EXERCISE DATA
┏━━

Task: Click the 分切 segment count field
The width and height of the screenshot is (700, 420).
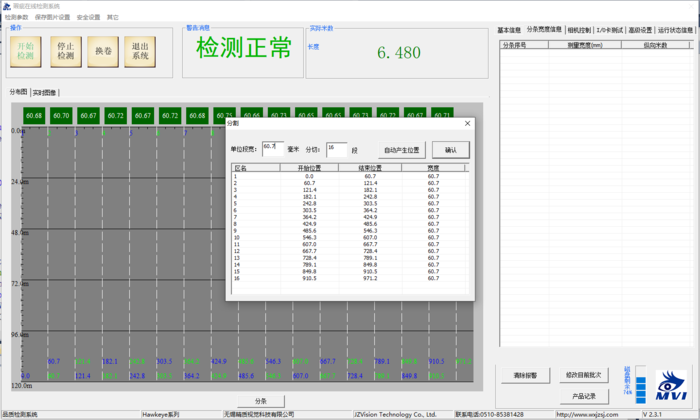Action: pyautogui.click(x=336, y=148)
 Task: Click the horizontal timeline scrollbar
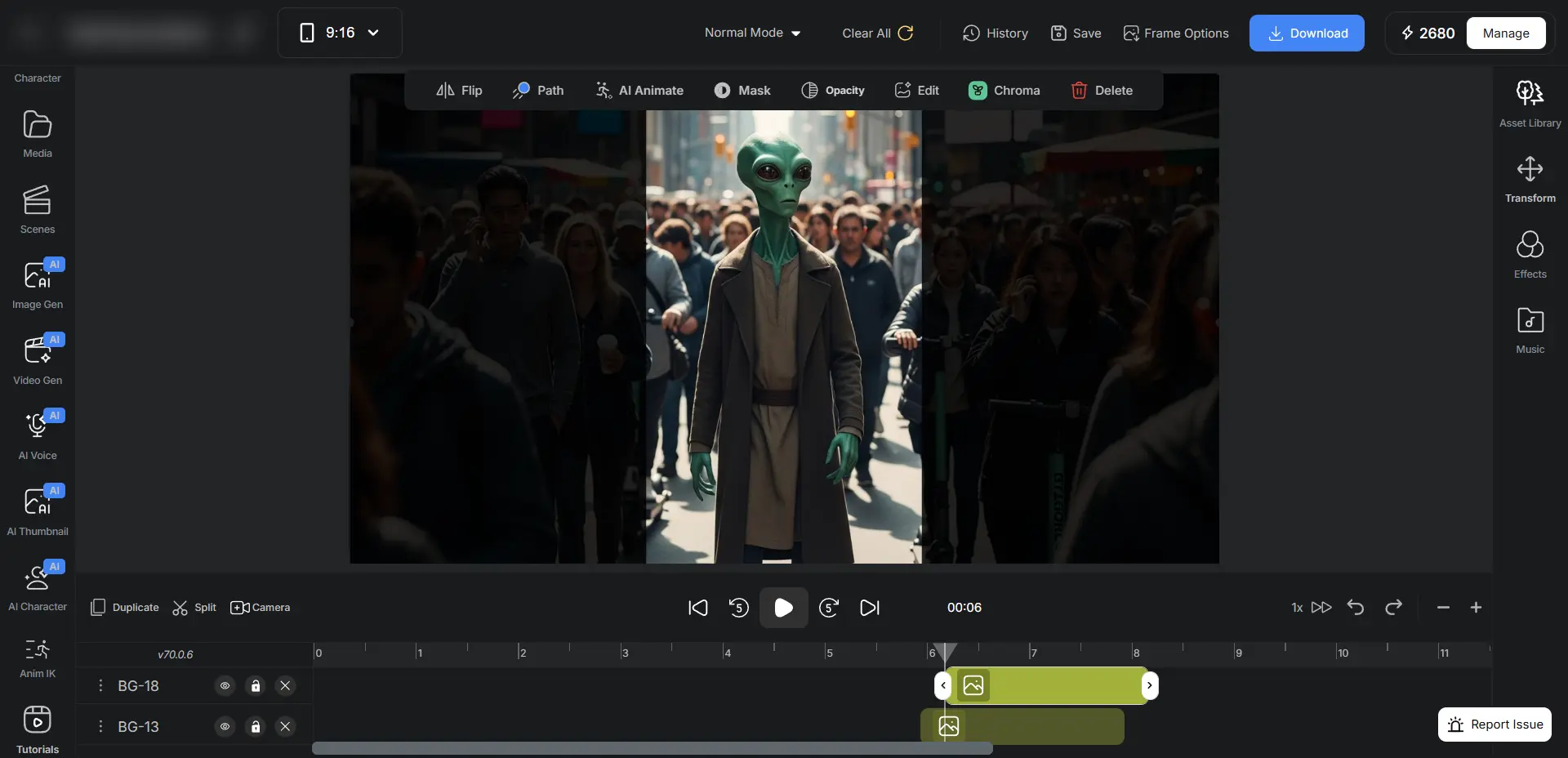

┗━━
┏━━

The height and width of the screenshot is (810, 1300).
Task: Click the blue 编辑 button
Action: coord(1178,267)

┗━━

DESCRIPTION OF THE TASK
Express the material as a JSON list of strings with one string per line, starting at the line containing "Task: Click the 分切 segment count field" and ending after the line containing "Task: Click the horizontal". Skip blank lines and leave the pictures out.

ANSWER TO THE PROBLEM
[
  "Task: Click the 分切 segment count field",
  "The width and height of the screenshot is (700, 420).",
  "Action: pyautogui.click(x=336, y=148)",
  " Task: Click the horizontal timeline scrollbar"
]